→ **Data**

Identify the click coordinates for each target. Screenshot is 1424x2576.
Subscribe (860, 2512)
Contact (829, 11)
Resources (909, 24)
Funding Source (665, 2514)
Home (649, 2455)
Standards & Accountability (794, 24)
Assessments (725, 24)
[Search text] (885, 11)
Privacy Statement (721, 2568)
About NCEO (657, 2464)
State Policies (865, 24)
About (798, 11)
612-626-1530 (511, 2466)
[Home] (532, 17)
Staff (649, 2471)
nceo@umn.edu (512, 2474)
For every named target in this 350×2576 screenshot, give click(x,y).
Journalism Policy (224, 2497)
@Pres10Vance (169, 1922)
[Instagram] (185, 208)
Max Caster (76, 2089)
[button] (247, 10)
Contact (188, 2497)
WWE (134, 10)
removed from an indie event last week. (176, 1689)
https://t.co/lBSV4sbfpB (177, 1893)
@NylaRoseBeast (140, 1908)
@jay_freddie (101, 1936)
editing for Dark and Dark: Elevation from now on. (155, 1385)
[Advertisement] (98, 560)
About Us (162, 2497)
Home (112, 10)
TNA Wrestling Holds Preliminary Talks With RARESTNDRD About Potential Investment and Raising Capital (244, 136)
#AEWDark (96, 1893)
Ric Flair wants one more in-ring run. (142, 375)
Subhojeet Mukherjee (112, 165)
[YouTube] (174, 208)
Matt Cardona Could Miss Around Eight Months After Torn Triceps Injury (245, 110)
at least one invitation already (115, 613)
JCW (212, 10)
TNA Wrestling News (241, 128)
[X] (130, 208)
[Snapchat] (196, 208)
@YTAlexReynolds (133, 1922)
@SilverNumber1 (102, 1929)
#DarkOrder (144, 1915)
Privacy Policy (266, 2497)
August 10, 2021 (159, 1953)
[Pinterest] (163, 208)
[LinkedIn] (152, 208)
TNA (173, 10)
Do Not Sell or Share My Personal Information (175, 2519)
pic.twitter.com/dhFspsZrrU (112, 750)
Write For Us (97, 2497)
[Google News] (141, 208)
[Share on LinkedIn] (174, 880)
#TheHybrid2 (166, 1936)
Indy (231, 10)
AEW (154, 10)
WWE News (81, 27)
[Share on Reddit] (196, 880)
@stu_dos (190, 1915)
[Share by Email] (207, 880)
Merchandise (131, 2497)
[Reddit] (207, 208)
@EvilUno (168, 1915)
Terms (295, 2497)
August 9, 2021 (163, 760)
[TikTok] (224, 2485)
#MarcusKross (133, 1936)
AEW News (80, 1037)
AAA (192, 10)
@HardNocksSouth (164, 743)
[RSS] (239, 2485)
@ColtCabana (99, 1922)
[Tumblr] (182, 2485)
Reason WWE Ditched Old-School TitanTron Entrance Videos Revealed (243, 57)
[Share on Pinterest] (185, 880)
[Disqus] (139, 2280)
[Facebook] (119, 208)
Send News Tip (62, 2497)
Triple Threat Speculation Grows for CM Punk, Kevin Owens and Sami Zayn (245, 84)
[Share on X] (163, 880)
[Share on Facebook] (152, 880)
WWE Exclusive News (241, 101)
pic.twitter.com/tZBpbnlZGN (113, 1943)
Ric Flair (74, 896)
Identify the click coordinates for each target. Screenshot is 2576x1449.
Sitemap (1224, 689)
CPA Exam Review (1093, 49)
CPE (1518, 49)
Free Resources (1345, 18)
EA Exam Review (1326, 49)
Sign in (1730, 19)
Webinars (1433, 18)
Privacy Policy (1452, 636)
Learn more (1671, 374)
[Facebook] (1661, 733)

→ **Aim of the exercise**
All of the data needs to be repeated exactly.

→ **Response to this exercise**
Identify the click coordinates for each target. Screenshot is 1424x2576.
Subscribe (860, 2512)
Contact (829, 11)
Resources (909, 24)
Funding Source (665, 2514)
Home (649, 2455)
Standards & Accountability (794, 24)
Assessments (725, 24)
[Search text] (885, 11)
Privacy Statement (721, 2568)
About NCEO (657, 2464)
State Policies (865, 24)
About (798, 11)
612-626-1530 (511, 2466)
[Home] (532, 17)
Staff (649, 2471)
nceo@umn.edu (512, 2474)
For every named target in this 350×2576 screenshot, give click(x,y).
Journalism Policy (224, 2497)
@Pres10Vance (169, 1922)
[Instagram] (185, 208)
Max Caster (76, 2089)
[button] (247, 10)
Contact (188, 2497)
WWE (134, 10)
removed from an indie event last week. (176, 1689)
https://t.co/lBSV4sbfpB (177, 1893)
@NylaRoseBeast (140, 1908)
@jay_freddie (101, 1936)
editing for Dark and Dark: Elevation from now on. (155, 1385)
[Advertisement] (98, 560)
About Us (162, 2497)
Home (112, 10)
TNA Wrestling Holds Preliminary Talks With RARESTNDRD About Potential Investment and Raising Capital (244, 136)
#AEWDark (96, 1893)
Ric Flair wants one more in-ring run. (142, 375)
Subhojeet Mukherjee (112, 165)
[YouTube] (174, 208)
Matt Cardona Could Miss Around Eight Months After Torn Triceps Injury (245, 110)
at least one invitation already (115, 613)
JCW (212, 10)
TNA Wrestling News (241, 128)
[X] (130, 208)
[Snapchat] (196, 208)
@YTAlexReynolds (133, 1922)
@SilverNumber1 (102, 1929)
#DarkOrder (144, 1915)
Privacy Policy (266, 2497)
August 10, 2021 (159, 1953)
[Pinterest] (163, 208)
[LinkedIn] (152, 208)
TNA (173, 10)
Do Not Sell or Share My Personal Information (175, 2519)
pic.twitter.com/dhFspsZrrU (112, 750)
Write For Us (97, 2497)
[Google News] (141, 208)
[Share on LinkedIn] (174, 880)
#TheHybrid2 (166, 1936)
Indy (231, 10)
AEW (154, 10)
WWE News (81, 27)
[Share on Reddit] (196, 880)
@stu_dos (190, 1915)
[Share by Email] (207, 880)
Merchandise (131, 2497)
[Reddit] (207, 208)
@EvilUno (168, 1915)
Terms (295, 2497)
August 9, 2021 (163, 760)
[TikTok] (224, 2485)
#MarcusKross (133, 1936)
AEW News (80, 1037)
AAA (192, 10)
@HardNocksSouth (164, 743)
[RSS] (239, 2485)
@ColtCabana (99, 1922)
[Tumblr] (182, 2485)
Reason WWE Ditched Old-School TitanTron Entrance Videos Revealed (243, 57)
[Share on Pinterest] (185, 880)
[Disqus] (139, 2280)
[Facebook] (119, 208)
Send News Tip (62, 2497)
Triple Threat Speculation Grows for CM Punk, Kevin Owens and Sami Zayn (245, 84)
[Share on X] (163, 880)
[Share on Facebook] (152, 880)
WWE Exclusive News (241, 101)
pic.twitter.com/tZBpbnlZGN (113, 1943)
Ric Flair (74, 896)
Identify the click coordinates for each target. Screenshot is 2576x1449.
Sitemap (1224, 689)
CPA Exam Review (1093, 49)
CPE (1518, 49)
Free Resources (1345, 18)
EA Exam Review (1326, 49)
Sign in (1730, 19)
Webinars (1433, 18)
Privacy Policy (1452, 636)
Learn more (1671, 374)
[Facebook] (1661, 733)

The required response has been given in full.